Freda Teitelbaum Background
By the time of the interview, Freda was 68 years having been born in the year 1926 august she was from a popular type of standard, which most of the families were not enjoying by that time. Freda narrates a beautiful life story since she was born until when she was thirteen years old, and then everything changed. Freda was born in a family of three, with her brother being 15 years old by the time the Germans military and police force started invading their homeland (Tape 1). Freda goes along to describe the family structure and social life, and it seems more amazing how life was between her times of birth until she turned 13 years of age. The father, who was known as Henrich Spira and her mother Sabina Spira, lived in Krakow, Poland, and were all living in a big house, which was according to the wellbeing of her parents' economic status. Henrich was an electronic engineer by profession, and his wife Sabina was a businesswoman who was running the family business, a store that had a lot of goods and everything that was consumed in the region by that time. Freda could often pass by their store and check up on her mother before proceeding to their home, and this was her general routine after school.

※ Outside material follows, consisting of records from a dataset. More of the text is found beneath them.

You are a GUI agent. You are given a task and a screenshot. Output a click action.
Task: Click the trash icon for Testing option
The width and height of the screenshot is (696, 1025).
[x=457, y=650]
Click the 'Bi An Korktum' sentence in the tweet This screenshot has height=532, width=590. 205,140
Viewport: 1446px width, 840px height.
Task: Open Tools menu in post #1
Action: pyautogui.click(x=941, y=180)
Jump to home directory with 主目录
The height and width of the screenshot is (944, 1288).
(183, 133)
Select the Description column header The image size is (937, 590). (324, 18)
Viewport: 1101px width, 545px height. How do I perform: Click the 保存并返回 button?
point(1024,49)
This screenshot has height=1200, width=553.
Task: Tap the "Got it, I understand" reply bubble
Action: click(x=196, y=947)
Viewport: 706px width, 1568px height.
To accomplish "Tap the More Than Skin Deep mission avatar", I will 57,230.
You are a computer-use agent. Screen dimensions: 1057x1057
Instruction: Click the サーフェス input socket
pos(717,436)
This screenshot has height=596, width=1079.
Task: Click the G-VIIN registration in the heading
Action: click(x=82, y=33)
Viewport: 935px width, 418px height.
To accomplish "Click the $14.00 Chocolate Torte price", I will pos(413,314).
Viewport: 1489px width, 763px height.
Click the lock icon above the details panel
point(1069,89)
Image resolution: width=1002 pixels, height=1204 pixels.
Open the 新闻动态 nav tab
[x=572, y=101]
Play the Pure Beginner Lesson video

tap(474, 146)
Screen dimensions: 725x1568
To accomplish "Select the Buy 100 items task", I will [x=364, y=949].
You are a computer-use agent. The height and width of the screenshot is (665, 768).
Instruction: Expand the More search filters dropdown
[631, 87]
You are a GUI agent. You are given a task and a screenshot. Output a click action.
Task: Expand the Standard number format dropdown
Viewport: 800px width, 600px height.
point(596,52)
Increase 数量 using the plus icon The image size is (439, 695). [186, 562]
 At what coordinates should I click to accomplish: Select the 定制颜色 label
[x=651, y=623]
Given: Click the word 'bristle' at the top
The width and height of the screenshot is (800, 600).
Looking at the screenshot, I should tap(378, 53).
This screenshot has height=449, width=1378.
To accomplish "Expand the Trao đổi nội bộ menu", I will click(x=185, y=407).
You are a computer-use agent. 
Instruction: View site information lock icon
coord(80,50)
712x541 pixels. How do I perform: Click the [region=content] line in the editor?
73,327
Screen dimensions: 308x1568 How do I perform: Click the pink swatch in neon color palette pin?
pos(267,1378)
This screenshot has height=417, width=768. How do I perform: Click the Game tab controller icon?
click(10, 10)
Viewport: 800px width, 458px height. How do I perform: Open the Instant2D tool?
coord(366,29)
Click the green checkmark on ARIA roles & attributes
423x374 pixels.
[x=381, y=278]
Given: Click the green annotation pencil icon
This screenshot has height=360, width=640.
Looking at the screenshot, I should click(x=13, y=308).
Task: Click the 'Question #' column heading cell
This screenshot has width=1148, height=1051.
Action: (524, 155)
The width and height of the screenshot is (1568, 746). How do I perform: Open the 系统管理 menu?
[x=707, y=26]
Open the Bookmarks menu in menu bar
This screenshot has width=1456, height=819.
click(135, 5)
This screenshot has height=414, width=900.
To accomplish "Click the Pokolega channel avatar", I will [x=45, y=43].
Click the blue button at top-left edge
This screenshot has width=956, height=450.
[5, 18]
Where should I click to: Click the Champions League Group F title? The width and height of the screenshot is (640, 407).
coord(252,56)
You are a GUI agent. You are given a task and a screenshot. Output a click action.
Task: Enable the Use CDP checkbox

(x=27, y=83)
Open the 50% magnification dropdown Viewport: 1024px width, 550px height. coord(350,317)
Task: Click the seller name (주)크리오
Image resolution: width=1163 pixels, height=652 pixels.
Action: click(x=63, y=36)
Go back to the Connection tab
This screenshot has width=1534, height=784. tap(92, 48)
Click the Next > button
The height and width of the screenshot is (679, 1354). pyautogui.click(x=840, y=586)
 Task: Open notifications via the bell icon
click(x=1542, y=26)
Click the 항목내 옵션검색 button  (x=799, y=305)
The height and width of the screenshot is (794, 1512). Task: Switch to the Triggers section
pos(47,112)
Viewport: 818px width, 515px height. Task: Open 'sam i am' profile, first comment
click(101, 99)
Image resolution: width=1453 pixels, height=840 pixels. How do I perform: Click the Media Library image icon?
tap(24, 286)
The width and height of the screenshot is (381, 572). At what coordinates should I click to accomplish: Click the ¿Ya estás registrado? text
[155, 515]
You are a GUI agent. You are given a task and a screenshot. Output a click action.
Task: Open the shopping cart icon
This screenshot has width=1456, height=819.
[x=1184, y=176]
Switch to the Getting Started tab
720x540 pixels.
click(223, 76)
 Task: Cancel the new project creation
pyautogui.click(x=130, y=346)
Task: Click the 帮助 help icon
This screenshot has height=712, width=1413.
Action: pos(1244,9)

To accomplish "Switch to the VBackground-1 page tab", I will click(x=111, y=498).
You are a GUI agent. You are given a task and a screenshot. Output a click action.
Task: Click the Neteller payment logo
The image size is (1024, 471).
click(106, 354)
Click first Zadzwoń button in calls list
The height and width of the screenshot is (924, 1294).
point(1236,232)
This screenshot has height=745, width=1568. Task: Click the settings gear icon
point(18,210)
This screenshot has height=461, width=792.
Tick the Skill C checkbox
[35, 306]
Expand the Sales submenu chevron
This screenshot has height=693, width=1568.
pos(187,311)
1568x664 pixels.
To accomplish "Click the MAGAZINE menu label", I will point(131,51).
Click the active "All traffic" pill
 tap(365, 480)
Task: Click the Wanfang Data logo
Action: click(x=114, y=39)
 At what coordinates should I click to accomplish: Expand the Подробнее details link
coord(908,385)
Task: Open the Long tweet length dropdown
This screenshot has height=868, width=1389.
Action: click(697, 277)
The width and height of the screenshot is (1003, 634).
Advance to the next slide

Freda Teitelbaum traces her family background roots as being the Jews descendant, and as she describes her father used to go to the synagogues often to pray and also to perform some cultural rituals such as Christmas and Easter celebrations. At the age of 13, no one was allowed to go to the synagogues to implement their cultural practices because they were referred to the community as children (Tape 1). However, Freda had a simple lifestyle where she would keep herself busy by practicing her hobbies such as skating and swimming with her friends. From the interview, it is apparent that Freda was a social person who used to play a lot and interact with everyone in the community, and that is why she had to survive among other holocaust survivors. One of her die-hard friends Irene was her everything, and they could share every moment's together throughout from school and during cultural events where they would dance and even go for walks together.
Germans Invasion
The Germans began to invade the Krakow in the year 1939 by taking the land of the citizens and owning them entirely as they were theirs hence running different operations in the region. Due to the situation, Freda's father decided to offer himself as a volunteer individual in Poland's military to serve his country. However, due to some health problems, the father was denied the opportunity but remained in the military to partake in some other light tasks as required by their commanders. During the time the German was invading Krakow, Freda was 13 years old, and she would believe everything told by her old ones because she was a teenager; hence she was not entitled to make her own decisions concerning the situation. Freda's family began to feel displaced, which made her end up being separated from her nuclear family that is her father being taken away from them and later her brother (Tape 2). It is much evident that Germans destroyed the lifestyle of many citizens in Poland and disrupted the whole social structure of governance because they were using harsh and brutal measures to deal with the indigenous people.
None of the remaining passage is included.